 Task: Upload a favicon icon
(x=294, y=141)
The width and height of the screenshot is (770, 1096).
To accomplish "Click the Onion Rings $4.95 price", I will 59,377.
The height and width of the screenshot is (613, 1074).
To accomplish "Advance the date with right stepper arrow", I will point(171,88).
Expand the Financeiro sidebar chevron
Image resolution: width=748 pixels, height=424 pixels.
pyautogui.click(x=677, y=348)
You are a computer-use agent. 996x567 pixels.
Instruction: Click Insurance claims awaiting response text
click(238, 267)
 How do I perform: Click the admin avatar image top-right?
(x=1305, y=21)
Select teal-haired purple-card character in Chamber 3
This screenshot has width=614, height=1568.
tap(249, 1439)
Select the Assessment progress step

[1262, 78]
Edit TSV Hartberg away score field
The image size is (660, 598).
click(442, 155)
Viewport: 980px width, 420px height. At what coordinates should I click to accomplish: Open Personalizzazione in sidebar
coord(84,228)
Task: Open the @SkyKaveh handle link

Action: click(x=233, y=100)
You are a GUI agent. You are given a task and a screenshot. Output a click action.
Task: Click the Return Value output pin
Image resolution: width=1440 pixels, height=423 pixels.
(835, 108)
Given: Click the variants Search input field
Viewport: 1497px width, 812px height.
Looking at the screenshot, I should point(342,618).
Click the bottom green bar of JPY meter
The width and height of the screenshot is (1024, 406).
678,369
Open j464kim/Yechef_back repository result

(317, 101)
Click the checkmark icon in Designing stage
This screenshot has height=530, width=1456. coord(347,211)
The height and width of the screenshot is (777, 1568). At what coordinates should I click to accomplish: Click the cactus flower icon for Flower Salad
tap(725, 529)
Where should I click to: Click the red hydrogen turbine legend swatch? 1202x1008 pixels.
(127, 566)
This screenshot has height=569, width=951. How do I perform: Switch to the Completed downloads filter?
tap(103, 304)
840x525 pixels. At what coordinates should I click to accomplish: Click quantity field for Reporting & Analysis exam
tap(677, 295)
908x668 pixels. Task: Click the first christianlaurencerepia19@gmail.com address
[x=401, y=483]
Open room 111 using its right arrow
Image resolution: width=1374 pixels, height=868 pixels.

Description of the task: Say how many lines in the entries contain the string "agent". Nothing else belongs in the reply.

Task answer: 2